(Stored data)
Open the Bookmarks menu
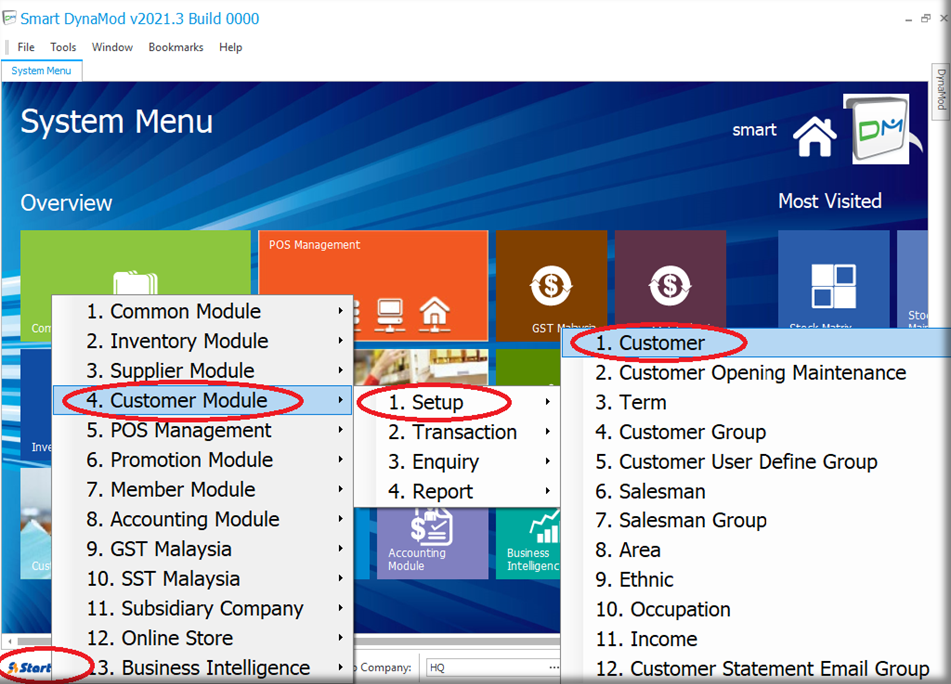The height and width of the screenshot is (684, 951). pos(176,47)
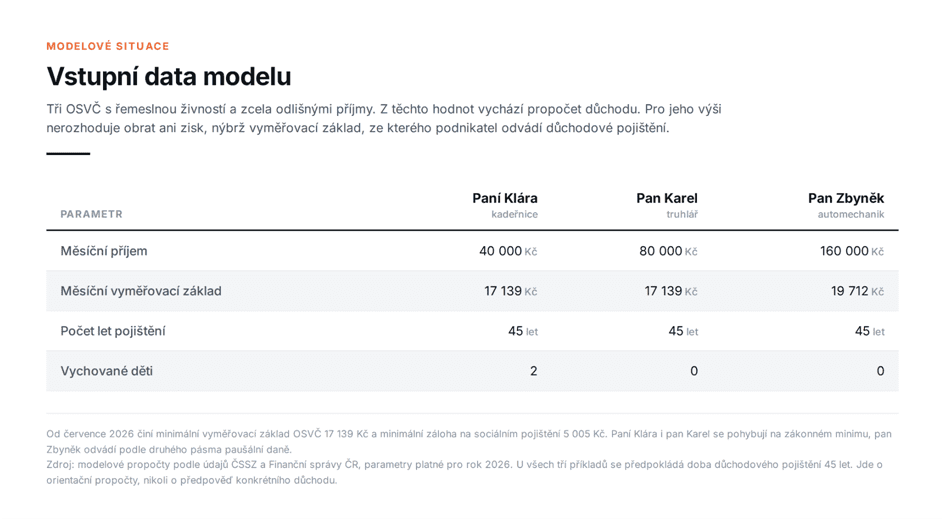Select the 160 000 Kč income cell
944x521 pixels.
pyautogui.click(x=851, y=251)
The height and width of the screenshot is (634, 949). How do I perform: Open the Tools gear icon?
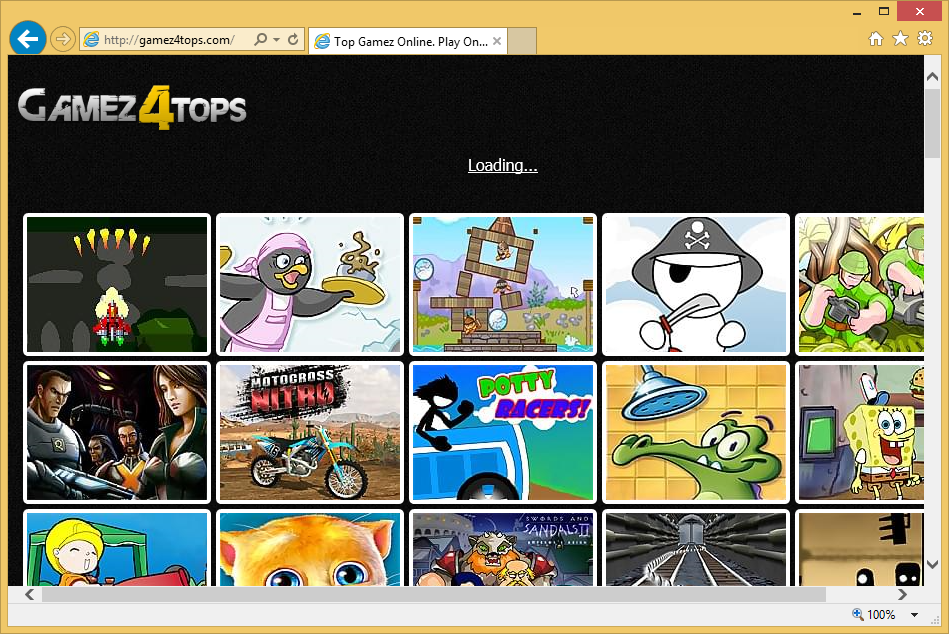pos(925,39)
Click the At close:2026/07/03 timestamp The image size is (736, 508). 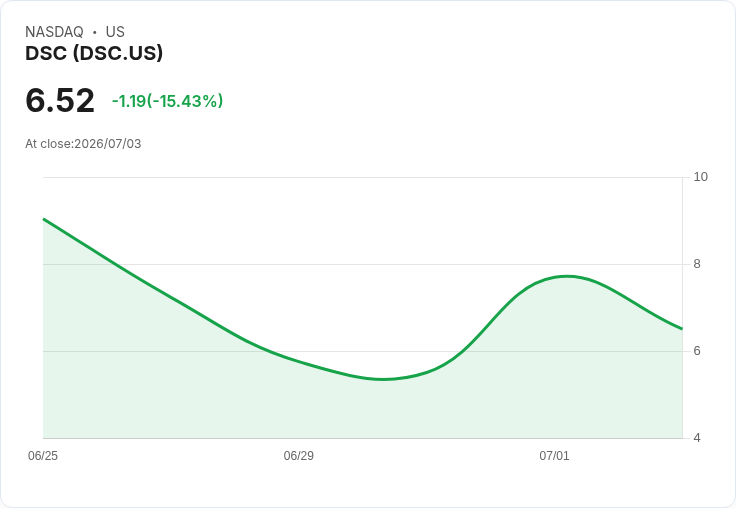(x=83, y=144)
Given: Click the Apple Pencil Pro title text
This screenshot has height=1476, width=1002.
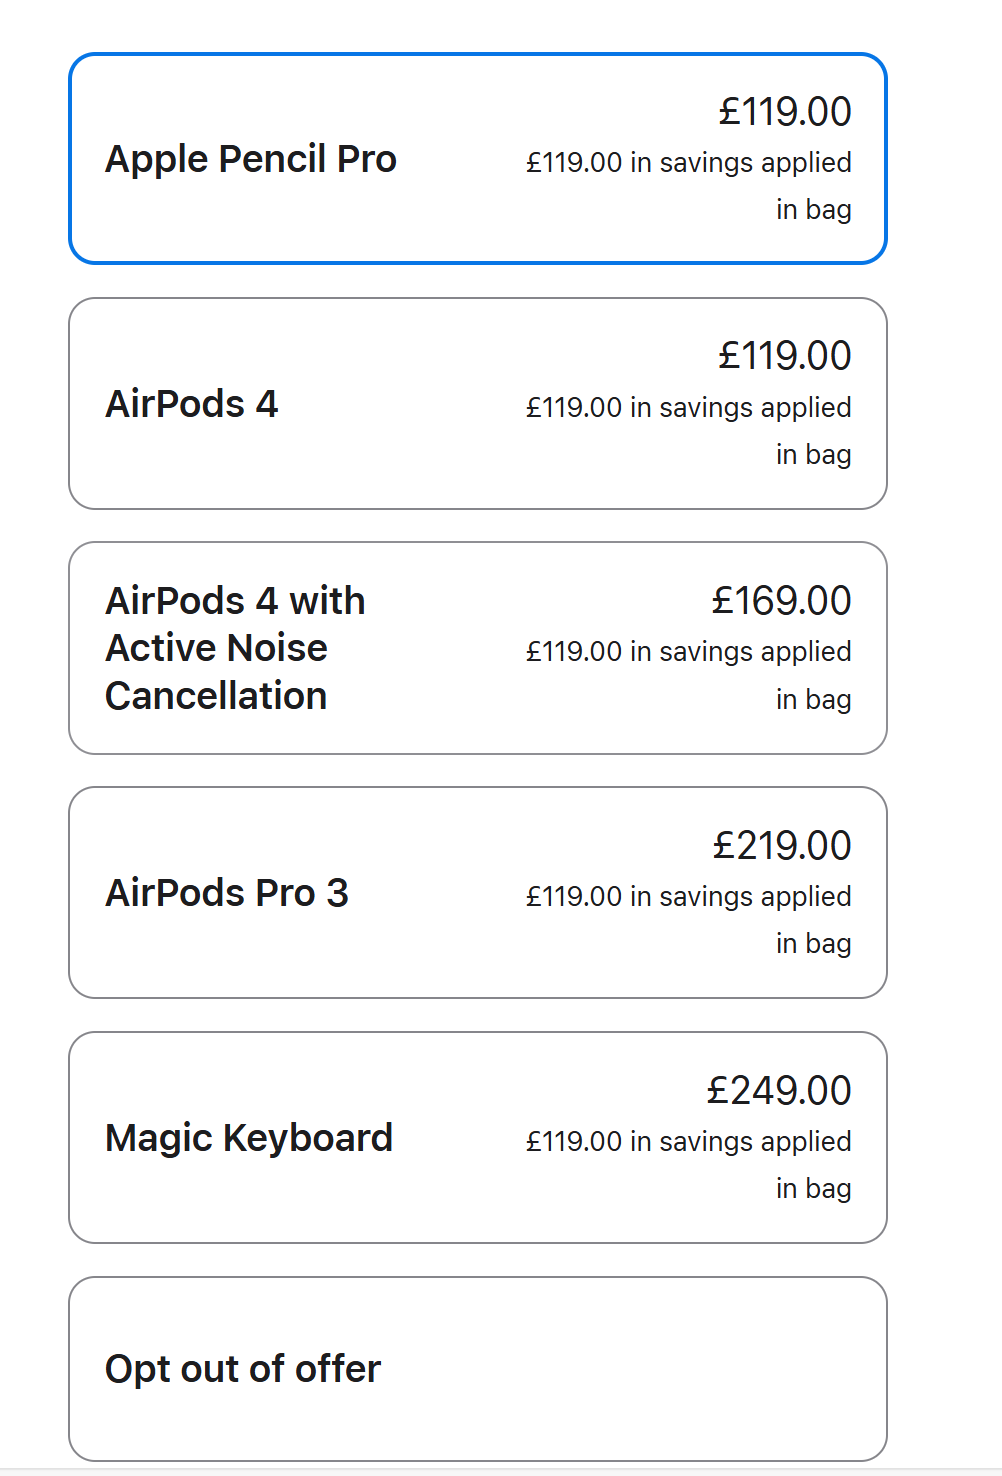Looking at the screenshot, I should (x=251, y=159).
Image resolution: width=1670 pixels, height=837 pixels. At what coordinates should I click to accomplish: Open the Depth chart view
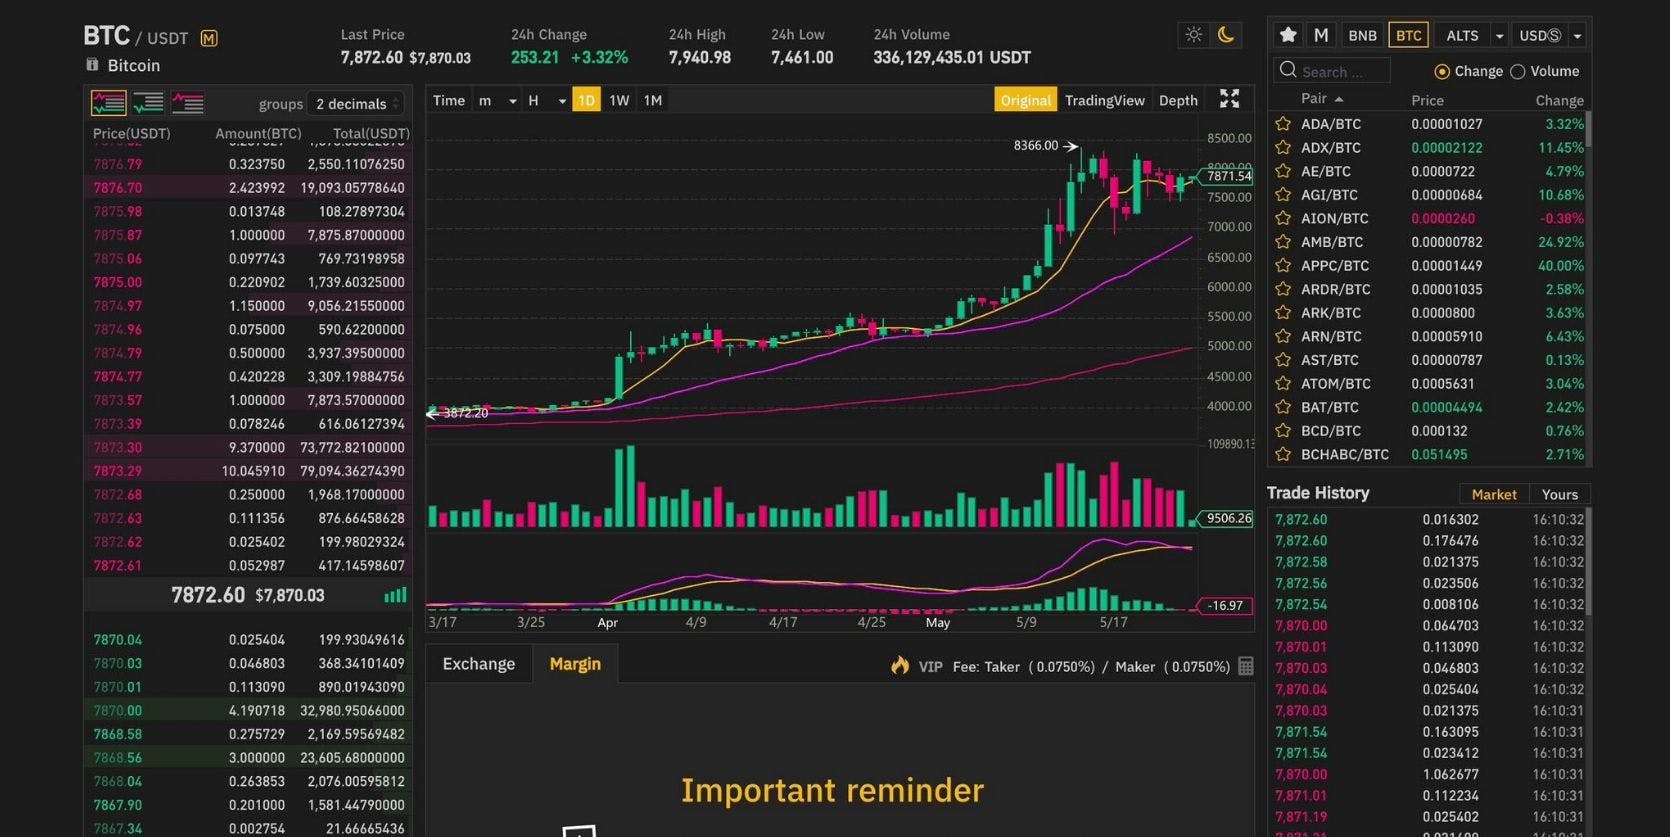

- Exercise aim -
Return exactly, and only, the lines that run from the line containing "Given: Click the Apple Pencil Pro title text" to the last line of the entries above, both ends included, with pictures left out.

- Solution for this exercise -
Given: Click the Apple Pencil Pro title text
This screenshot has height=1476, width=1002.
Looking at the screenshot, I should (x=251, y=159).
Image resolution: width=1670 pixels, height=837 pixels. At what coordinates should I click to accomplish: Open the Depth chart view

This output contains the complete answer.